WHAT THE EXERCISE ASKS: Check every line of the records below for the string "timestamp" and copy the ones that have it.

AVAILABLE DATA:
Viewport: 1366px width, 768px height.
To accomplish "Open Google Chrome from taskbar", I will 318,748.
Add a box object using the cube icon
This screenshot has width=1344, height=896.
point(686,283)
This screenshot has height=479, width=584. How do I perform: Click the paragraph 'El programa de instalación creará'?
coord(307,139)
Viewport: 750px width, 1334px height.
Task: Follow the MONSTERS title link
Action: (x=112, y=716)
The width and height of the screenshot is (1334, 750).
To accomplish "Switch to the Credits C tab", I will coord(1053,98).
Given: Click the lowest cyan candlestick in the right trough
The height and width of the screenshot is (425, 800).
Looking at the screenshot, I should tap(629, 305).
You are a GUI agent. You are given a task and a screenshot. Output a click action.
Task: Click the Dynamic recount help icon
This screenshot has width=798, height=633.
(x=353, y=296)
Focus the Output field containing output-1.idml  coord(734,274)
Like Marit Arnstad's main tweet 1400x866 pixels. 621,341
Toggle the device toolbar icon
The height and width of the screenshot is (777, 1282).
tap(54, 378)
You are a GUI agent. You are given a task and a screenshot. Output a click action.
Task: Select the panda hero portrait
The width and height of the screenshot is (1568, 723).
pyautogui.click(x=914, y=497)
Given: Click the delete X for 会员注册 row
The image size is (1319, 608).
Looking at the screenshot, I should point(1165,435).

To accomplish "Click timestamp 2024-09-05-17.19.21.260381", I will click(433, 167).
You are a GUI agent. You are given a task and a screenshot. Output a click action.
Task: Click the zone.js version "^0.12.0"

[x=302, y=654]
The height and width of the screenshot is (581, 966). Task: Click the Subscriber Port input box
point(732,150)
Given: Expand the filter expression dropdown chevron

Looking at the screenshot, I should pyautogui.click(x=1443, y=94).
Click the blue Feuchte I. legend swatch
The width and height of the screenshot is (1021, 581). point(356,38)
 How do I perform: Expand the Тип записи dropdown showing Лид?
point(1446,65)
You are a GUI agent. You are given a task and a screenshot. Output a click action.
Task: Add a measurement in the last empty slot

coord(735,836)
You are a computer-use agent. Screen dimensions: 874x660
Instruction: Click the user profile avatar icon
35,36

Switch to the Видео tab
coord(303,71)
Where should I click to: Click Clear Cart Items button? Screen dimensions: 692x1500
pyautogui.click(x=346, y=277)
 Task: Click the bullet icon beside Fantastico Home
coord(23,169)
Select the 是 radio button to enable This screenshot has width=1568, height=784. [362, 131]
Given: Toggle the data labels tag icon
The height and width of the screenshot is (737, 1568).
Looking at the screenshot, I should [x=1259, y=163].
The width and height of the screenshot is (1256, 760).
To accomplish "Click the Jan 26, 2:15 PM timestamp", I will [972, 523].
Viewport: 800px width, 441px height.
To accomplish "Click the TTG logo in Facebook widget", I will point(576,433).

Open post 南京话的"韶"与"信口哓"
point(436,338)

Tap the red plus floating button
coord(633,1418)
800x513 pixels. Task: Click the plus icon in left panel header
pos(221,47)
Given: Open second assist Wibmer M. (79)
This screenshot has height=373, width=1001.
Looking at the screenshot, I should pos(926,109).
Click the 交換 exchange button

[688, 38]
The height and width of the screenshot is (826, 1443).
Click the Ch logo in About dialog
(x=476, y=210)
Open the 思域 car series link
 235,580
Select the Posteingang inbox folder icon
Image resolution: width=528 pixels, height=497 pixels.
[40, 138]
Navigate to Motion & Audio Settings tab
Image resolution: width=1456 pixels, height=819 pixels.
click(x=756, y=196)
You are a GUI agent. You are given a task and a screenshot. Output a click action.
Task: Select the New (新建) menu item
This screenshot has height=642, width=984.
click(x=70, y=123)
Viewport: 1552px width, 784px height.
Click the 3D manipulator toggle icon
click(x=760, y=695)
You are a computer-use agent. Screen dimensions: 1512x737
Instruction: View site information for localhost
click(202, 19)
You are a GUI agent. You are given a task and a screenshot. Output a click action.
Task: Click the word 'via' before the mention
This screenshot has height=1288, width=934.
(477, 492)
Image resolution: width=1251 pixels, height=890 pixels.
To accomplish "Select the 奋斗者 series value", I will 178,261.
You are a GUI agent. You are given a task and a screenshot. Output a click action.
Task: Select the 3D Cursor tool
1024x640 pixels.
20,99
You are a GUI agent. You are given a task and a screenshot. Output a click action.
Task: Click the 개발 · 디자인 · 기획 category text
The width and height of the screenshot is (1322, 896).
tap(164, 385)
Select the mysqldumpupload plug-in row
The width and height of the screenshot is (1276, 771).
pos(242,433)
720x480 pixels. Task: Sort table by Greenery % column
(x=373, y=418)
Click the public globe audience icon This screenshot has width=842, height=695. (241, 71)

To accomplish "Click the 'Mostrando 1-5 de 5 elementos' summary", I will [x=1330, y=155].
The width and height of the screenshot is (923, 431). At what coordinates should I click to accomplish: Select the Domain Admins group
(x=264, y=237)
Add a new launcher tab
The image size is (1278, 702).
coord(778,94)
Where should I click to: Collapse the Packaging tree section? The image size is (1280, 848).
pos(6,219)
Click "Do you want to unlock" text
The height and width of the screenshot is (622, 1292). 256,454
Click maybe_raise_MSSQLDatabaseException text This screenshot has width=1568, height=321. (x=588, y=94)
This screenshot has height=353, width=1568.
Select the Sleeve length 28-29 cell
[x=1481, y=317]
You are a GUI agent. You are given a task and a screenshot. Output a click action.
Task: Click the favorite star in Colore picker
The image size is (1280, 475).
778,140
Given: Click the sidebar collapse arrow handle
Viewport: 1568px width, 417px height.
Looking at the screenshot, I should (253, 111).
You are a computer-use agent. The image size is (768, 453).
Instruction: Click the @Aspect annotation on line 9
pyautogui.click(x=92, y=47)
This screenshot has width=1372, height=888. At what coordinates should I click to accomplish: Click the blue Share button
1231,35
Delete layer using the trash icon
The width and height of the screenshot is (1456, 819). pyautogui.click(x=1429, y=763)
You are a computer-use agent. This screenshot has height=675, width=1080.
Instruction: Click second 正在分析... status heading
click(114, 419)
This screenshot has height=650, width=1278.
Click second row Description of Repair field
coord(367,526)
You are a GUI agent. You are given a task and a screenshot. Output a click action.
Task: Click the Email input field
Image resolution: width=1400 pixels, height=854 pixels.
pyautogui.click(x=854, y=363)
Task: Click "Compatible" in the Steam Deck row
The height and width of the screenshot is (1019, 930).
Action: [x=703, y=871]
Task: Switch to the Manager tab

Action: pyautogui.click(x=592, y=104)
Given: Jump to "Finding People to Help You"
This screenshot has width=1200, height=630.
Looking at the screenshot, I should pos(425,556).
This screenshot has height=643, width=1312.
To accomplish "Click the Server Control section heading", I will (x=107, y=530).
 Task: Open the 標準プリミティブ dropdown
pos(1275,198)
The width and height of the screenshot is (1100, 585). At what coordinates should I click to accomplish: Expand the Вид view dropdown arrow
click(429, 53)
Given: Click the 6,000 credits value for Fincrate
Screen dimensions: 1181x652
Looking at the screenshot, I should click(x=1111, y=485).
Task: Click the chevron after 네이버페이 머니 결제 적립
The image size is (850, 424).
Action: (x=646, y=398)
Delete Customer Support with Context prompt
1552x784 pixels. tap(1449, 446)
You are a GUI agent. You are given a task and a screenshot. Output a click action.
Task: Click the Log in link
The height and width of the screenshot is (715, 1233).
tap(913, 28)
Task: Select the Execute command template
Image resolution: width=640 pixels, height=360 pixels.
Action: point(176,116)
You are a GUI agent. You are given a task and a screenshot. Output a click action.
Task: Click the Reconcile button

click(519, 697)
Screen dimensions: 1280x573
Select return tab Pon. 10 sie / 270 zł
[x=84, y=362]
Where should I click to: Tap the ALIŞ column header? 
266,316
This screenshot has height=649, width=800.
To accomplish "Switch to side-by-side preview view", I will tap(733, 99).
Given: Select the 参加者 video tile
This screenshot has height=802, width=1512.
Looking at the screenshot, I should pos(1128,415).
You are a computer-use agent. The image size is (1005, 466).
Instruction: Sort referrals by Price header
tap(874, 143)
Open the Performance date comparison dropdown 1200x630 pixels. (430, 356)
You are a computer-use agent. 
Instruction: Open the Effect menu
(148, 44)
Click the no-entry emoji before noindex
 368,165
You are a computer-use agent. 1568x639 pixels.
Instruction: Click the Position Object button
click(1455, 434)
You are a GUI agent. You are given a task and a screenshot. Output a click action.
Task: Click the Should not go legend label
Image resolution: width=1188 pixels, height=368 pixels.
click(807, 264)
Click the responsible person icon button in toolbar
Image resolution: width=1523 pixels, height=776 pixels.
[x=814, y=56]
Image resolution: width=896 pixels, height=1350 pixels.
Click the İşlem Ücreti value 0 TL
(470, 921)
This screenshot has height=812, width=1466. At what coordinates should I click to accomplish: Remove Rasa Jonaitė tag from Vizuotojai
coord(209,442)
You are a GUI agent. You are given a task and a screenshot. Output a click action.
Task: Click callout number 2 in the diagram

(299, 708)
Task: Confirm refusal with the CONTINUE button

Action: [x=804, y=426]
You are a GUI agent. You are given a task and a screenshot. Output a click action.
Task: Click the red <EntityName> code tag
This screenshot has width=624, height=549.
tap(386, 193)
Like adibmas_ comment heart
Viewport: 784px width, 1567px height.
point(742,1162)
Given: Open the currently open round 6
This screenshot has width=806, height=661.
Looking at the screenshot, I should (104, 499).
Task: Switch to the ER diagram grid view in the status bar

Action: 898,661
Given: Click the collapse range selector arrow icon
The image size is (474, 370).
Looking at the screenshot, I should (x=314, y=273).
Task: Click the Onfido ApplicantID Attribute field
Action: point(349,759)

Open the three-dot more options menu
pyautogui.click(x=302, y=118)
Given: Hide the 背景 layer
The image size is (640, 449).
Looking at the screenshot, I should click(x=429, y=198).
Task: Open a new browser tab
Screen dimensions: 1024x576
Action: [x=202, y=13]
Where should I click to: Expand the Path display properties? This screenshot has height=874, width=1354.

REPLY TO THE EXERCISE:
To accomplish "Click timestamp 2024-09-05-17.19.21.260381", I will click(433, 167).
To accomplish "Click the Jan 26, 2:15 PM timestamp", I will [972, 523].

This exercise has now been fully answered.